• **Excerpt to read**:
===============
This news release originally appeared on the website of the College of Food, Agricultural, and Environmental Sciences and was written by Kurt Knebusch.
MANSFIELD, Ohio — A June 20 tour in northern Ohio will show how trees get turned into products, including Amish-made lumber and furniture.
“We hope people find it an eye-opening experience,” said co-organizer Kathy Smith, a forestry expert at The Ohio State University. “A lot goes into that process.”
From Forests to Furniture starts on Ohio State’s wooded Mansfield campus, where Smith and colleagues Amy Stone and Marne Titchenell, both also with the university, will give talks under the trees on owning woodlands, managing wildlife and dealing with the deadly emerald ash borer pest.
Then participants will travel by bus to Millersburg in Holmes County for tours of two Amish-run businesses:
- HW Chair, which makes hardwood chairs for dining room sets, hotel rooms, libraries and the like.
- Yoder Lumber’s Buckhorn plant, which operates, among other things, a sawmill, drying facilities and automated lumber sorting line.
Both companies “use state-of-the-art equipment and processes,” Smith said.
Holmes County furniture businesses booming
Matt Bumgardner, a Delaware, Ohio-based U.S. Forest Service researcher and a speaker on the tour, said Holmes County has a booming cluster of Amish furniture manufacturers. He’ll give a talk on the topic, called “Ohio’s Unique Amish Furniture Industry,” on the bus ride there. A paper he co-authored said the cluster has grown “even as the broader domestic furniture manufacturing sector has contracted.”
===============
• **Records from a dataset**:
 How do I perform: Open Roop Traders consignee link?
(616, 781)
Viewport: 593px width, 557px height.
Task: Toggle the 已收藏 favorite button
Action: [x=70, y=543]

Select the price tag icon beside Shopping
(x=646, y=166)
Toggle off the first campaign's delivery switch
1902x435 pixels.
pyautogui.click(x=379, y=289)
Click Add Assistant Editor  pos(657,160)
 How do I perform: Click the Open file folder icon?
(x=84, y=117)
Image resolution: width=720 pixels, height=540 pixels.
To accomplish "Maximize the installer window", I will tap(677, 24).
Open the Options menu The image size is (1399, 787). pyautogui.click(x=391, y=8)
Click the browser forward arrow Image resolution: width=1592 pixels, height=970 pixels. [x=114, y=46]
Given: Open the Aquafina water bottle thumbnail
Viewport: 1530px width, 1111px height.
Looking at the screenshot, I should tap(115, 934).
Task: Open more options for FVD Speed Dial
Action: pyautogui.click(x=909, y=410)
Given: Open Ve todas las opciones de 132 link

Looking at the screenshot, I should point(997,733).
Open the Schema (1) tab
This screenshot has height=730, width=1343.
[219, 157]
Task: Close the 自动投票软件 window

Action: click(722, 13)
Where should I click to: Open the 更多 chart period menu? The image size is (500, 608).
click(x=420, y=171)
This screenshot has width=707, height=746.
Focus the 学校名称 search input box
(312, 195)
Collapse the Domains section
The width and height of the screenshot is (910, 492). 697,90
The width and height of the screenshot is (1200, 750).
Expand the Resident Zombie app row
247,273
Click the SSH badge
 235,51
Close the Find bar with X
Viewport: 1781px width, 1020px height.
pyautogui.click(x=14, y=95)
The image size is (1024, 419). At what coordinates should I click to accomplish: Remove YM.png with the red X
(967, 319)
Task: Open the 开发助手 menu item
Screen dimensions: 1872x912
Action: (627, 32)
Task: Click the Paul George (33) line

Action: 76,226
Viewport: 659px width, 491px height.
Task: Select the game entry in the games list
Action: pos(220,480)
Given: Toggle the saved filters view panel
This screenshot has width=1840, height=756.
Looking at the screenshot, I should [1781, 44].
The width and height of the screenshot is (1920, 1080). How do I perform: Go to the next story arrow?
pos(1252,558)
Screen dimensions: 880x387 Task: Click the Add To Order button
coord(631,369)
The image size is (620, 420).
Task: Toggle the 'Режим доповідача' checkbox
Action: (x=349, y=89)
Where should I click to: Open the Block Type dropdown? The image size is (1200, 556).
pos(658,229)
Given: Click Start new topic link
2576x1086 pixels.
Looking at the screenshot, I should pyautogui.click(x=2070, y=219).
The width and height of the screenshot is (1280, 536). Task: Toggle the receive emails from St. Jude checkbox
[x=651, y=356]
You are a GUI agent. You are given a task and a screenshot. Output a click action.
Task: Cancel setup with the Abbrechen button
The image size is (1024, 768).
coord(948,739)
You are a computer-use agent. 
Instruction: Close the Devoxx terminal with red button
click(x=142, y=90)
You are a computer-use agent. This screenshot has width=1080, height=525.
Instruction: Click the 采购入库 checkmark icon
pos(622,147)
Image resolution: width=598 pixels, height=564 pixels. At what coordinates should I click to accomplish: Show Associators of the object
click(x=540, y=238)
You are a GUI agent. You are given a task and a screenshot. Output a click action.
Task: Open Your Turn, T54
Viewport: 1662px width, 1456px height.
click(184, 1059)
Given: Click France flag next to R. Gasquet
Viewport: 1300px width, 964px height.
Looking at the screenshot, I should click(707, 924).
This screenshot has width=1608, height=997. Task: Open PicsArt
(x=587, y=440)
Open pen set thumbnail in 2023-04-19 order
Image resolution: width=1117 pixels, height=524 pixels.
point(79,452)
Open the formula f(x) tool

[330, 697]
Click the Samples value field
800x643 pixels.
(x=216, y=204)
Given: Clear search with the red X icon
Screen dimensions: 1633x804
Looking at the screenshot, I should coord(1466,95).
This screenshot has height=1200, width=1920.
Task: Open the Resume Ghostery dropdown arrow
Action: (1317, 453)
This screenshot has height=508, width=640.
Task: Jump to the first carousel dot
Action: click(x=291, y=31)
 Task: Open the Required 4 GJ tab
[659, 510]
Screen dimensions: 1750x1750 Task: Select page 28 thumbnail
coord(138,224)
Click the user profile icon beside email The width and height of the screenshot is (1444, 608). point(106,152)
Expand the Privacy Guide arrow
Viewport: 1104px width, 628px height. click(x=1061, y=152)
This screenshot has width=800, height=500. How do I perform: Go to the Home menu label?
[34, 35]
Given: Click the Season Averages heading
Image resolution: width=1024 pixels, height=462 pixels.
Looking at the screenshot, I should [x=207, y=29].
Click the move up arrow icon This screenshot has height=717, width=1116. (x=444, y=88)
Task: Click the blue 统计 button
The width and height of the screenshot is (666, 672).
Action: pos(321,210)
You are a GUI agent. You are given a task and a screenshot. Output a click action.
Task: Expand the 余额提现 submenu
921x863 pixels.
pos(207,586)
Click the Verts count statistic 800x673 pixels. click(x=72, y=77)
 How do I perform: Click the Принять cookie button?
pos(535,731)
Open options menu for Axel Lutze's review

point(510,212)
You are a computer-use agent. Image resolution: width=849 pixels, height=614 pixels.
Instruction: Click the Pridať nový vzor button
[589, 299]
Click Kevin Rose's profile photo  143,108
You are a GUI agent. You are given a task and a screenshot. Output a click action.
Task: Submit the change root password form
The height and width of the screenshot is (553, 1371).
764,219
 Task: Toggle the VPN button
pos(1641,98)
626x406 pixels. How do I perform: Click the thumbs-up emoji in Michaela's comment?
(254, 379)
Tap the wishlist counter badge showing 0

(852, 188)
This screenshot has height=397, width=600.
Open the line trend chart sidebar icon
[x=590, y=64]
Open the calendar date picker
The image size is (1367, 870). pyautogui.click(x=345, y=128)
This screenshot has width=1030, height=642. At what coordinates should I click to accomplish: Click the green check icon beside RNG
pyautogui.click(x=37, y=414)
===============
• **To be done**: According to the news release, where does the From Forests to Furniture tour start? Please answer in one sentence.

• **Task output**: The tour starts on Ohio State's wooded Mansfield campus.